Chicken Boo: Giant rooster that’s very obviously a giant rooster puts on a flimsy disguise which only one person sees through, mentions it, and is either mocked or shouted down, giant rooster saves the day, giant rooster loses his clothing, everyone sees that he’s a giant rooster, which is somehow an unforgivable sin which completely invalidates the good he did and gets him run out of town. Every single Chicken Boo cartoon was like this to the letter. Even Thaddeus Plotz couldn’t break the formula!
Buttons and Mindy: Oh, look, a dog suffering through endless abuse to protect a girl and getting punished for some petty crap at the end! You’ll laugh ‘till you collapse! But wait, there’s a perfectly reasonable explanation…it’s a riff on LASSIE! Which was a reference the target audience would totally get in the mid-90’s!
The Hiphippos: They’re really fat and heavy! They’re elitist! Apparently that was supposed to be enough!
Minerva Mink: She drives the men completely bananas! She’s a shameless flirt! She’s a golddigger! Apparently that was supposed to be enough! (At least she only lasted a couple episodes before been shoved to the back burner because the censors thought she was inappropriate, although how she crosses the line but endless animal abuse doesn’t is beyond my capability to explain.)
Katie Ka-boom: She has incredibly violent mood swings! That’s…gah.
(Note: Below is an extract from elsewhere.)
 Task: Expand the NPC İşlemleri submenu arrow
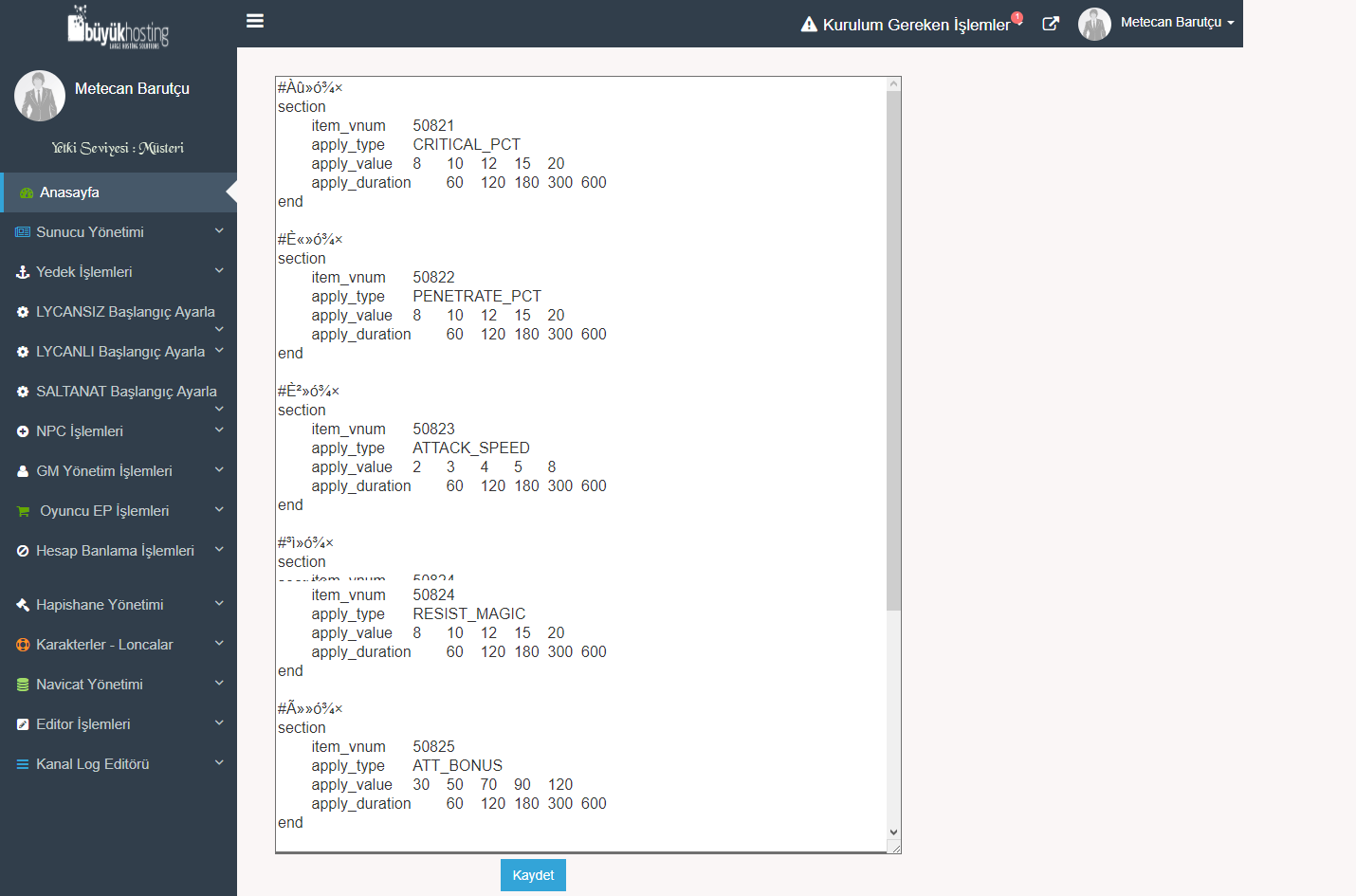219,430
The worst part is that these characters never have any real interactions with each other…the closest we get are cameo flybys and the occasional ensemble piece…so it doesn’t come across as a rich, shared universe so much as a bunch of wacky neighbors the Warners point and laugh at to varying degrees. (The “Animaniacs Stew” episode was such a great example of how mixing things up could provide fresh angles to old storylines that it’s a shame that they never did it again.) It only gets worse over time, as dropping Minerva (censors), Pinky and The Brain (spinoff), and Rita and Runt (Bernadette Peters’ price tag) means that they have to lean on the other, even staler characters a lot more…when the freaking Hiphippos are your second stringers, you have no second stringers. At times it seems like the writers were really hurting for new material that didn’t involve the Warners or the Squirrels. There’s one episode in season 3 where the entire third act is filler material (Mime Time, Colin, and Good Idea Bad Idea), a sure sign of desperation if I’ve ever seen it.
And the question I keep asking myself is, why didn’t I realize this sooner? I’d just started college when the first episode aired, so it’s not like I was some starry-eyed callow youth. And while I definitely wanted an alternative to the grossly overrated Beavis and Butthead, the 90’s weren’t lacking for these at all: Where on Earth is Carmen Sandiego, prime The Simpsons, The PJs, X-Men, Exo Squad, Duckman, and even Animaniacs’ predecessor Tiny Toon Adventures, to name a few.
Again, this was a GOOD cartoon overall, but I wouldn’t call it great, and certainly not the greatest anything of all time.
(Also, I’m aware of the “adult” stuff, I just never thought it was anything special or even all that pervasive. I hadn’t even heard of Apocalypse Now when I saw that one PATB episode.)
What do you all think? And does this revival have a chance? (I’m thinking of getting a Hulu free trial to catch some of it, but I probably won’t get a subscription just to see all of the two planned seasons.)